Page:
Avec l’étude, qui absorba sans doute la plus grande partie de sa vie, les camps et la diplomatie y ont le principal rôle. Rien ne prouve que du Bartas ait participé aux premières guerres de religion. La Monnaie a même prétendu qu’il n’avait jamais porté les armes ; ce qui peut expliquer une erreur aussi flagrante, c’est l’aversion que manifeste si souvent le poète pour ces luttes fratricides dont il s’indignait à la fois comme chrétien et comme Français. Quoi qu’il en soit, nous ne trouvons aucune indication qui nous autorise à lui donner une part quelconque dans les guerres civiles avant le règne de Henri III. Il peut même, en 1574, adresser le sonnet suivant à Florimond de Rémond, conseiller au Parlement de Bordeaux :

Mon cher Rémond, qui sais dextrement marier
La lyre de Phœbus aux textes de Scœvole,
Tu t’enquiers si, depuis que j’ay quitté l’escole,
J’ay suyvi le barreau ou bien le train guerrier.
La vente des estats, le mespris coustumier
De la sainte Thémis qui de ça bas s’envole,
L’horreur du fer civil qui nostre France affole,
M’ont fait tant dédaigner l’un et l’autre mestier,
Que loin d’ambition, d’avarice et d’envie,
Je passe oisivement en mon Bartas la vie,
Me contentant du bien par les miens acquesté ;
Mais tel, mon cher Rémond, et nuit et jour se peine
Pour s’immortaliser, dont peut-estre la peine
Ne sert tant au public que mon oisiveté.

Enregistrements:
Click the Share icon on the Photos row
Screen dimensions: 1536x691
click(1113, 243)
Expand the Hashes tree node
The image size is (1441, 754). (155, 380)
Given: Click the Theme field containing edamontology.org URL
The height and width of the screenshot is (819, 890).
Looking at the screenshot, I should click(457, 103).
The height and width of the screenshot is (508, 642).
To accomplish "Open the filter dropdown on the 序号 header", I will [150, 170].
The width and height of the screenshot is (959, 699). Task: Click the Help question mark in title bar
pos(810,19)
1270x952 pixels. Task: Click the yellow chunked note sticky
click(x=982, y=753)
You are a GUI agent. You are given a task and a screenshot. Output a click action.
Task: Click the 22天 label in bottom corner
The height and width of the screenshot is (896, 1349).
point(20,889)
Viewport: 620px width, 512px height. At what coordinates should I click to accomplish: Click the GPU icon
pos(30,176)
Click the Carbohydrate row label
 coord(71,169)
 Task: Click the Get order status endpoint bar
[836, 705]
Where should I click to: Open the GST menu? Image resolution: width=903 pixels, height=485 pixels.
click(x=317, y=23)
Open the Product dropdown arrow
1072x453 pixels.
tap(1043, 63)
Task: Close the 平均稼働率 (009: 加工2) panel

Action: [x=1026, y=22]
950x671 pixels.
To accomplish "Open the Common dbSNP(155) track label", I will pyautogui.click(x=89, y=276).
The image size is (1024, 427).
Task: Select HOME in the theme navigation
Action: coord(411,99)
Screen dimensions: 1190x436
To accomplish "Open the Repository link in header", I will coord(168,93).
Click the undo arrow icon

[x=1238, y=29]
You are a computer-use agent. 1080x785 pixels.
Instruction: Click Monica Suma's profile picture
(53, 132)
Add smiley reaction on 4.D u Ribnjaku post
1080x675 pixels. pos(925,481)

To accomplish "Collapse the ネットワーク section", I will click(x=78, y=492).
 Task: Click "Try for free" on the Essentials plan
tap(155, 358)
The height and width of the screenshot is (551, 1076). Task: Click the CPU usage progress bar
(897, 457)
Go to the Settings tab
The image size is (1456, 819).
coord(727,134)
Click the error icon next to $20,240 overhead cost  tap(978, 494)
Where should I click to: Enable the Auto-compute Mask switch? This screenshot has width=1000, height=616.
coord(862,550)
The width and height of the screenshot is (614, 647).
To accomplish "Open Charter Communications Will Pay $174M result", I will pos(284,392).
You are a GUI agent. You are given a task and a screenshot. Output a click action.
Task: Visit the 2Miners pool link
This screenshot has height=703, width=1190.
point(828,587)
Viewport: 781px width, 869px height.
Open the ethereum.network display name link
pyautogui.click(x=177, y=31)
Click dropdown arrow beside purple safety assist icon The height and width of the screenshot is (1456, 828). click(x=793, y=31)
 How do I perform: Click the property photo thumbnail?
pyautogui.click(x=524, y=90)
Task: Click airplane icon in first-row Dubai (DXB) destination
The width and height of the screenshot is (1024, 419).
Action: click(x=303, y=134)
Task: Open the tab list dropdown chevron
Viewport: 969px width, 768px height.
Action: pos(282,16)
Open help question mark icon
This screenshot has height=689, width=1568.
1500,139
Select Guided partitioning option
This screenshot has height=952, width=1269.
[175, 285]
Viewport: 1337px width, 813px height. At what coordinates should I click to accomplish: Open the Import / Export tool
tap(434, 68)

Consigne 1:
Peux-tu réécrire plus brièvement le paragraphe de la page sur du Bartas qui commence par « Avec l’étude, qui absorba », en conservant ses faits principaux ?
Consigne 2:
Pourrais-tu recopier mot pour mot, dans la page sur du Bartas, le passage qui s’ouvre sur les mots contenant « Mon cher Rémond, qui » et se termine par « le train guerrier. » ?

Résultat attendu 1:
À côté de l’étude, qui occupa sans doute l’essentiel de sa vie, les camps et la diplomatie y tiennent le premier rôle. Rien ne prouve que du Bartas ait pris part aux premières guerres de religion. La Monnaie a même soutenu qu’il n’avait jamais porté les armes. Cette erreur flagrante s’explique peut-être par l’aversion fréquente du poète, chrétien et Français, pour ces luttes fratricides. Aucune indication ne permet de lui attribuer un rôle dans les guerres civiles avant le règne de Henri III. En 1574, il peut même adresser un sonnet à Florimond de Rémond, conseiller au Parlement de Bordeaux.

Résultat attendu 2:
Mon cher Rémond, qui sais dextrement marier
La lyre de Phœbus aux textes de Scœvole,
Tu t’enquiers si, depuis que j’ay quitté l’escole,
J’ay suyvi le barreau ou bien le train guerrier.